Chemotherapy has been extensively used in tumor treatment, including either systemic or local treatment. Miserably, in many kinds of cancers, chemotherapy is gradually insensitive. The mechanisms of tumor drug resistance have been widely explored, yet have not been fully characterized. With several studies in the development of drug resistance, recent works have highlighted the involvement of non-coding RNAs in tumor development. A growing number of long non-coding RNAs (lncRNAs) have been identified as transcripts of larger than 200 nucleotides in length, which have low coding potential, but potentially coding small peptides with 50-70 amino acids. Despite so often being branded as transcriptional noise, it is becoming increasingly clear that a large number of lncRNAs are crucial molecular regulators of the processes of tumor involving the initiation and progression of human tumor. More recently, accumulating evidence is revealing an important role of lncRNA in tumor drug resistance and lncRNA expression profiling can be correlated with the evolution of tumor drug resistance. The long non-coding-RNA-mediated form of drug resistance brings yet another mechanism of drug resistance. So, exploiting the newly emerging knowledge of lncRNAs for the development of new therapeutic applications to overcome human tumor drug resistance will be significant.

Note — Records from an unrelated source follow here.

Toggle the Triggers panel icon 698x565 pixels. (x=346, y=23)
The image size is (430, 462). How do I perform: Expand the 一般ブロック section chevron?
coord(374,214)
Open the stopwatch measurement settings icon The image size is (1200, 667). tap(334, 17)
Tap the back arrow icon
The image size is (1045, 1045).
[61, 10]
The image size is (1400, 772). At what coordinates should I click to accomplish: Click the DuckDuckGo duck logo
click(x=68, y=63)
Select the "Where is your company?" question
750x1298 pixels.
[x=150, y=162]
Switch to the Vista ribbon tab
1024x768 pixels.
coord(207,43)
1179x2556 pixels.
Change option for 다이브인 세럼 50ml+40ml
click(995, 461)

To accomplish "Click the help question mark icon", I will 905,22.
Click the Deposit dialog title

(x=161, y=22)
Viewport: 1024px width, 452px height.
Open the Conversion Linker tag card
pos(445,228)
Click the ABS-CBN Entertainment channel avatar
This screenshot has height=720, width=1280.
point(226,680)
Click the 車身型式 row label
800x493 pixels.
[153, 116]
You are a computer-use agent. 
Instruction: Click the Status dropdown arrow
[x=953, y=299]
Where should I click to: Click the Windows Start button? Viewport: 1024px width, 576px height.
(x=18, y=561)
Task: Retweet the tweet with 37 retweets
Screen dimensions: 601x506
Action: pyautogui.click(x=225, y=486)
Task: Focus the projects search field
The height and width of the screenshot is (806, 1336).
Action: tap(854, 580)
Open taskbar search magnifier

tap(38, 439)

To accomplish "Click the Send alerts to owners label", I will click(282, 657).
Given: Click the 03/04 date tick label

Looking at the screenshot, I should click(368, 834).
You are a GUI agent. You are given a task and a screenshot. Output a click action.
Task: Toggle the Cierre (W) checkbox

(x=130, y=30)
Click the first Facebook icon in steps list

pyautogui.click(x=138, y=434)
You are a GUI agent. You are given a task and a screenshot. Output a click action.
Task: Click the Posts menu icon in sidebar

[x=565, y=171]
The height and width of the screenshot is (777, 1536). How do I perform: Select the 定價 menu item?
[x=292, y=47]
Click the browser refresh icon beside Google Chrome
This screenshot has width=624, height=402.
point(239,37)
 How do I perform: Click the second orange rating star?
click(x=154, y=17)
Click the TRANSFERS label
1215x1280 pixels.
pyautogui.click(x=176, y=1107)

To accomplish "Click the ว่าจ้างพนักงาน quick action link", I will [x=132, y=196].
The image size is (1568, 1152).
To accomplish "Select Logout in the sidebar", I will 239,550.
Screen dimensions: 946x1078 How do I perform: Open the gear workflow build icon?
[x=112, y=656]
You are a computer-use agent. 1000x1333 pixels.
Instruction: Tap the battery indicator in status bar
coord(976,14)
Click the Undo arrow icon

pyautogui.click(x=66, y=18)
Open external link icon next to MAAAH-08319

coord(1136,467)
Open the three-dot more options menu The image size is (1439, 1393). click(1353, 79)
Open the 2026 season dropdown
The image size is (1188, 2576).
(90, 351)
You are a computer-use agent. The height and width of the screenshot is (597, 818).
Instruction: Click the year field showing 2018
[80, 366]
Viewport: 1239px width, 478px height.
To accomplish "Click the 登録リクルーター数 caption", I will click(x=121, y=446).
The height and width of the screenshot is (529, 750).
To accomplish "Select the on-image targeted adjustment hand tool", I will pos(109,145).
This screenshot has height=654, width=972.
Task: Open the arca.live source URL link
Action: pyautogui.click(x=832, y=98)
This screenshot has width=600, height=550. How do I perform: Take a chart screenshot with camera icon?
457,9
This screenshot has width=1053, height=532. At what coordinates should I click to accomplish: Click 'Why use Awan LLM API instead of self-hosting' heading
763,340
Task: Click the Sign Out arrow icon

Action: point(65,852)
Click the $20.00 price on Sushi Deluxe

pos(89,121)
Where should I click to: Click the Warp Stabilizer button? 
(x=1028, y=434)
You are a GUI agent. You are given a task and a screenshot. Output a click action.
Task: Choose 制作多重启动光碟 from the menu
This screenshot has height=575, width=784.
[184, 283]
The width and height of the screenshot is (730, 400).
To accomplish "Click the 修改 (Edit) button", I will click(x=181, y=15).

A schematic model of pathways of partial lncRNAs affecting drug resistance
lncRNAs may induce tumor drug resistance by promoting the substrate efflux function (black arrows) of the multidrug-resistant transporter P-glycoprotein (P-gp) and the breast cancer resistance protein (BCRP) . In addition, it has been proposed that lncRNAs may affect multiple pathways to produce drug resistance in tumor cells. Blue lines represent downregulation or demotion; orange lines represent upregulation or promotion. Hexagon nodes represent lncRNAs that regulate target gene, RNA, and protein to contribute to drug resistance through either different or the same ways.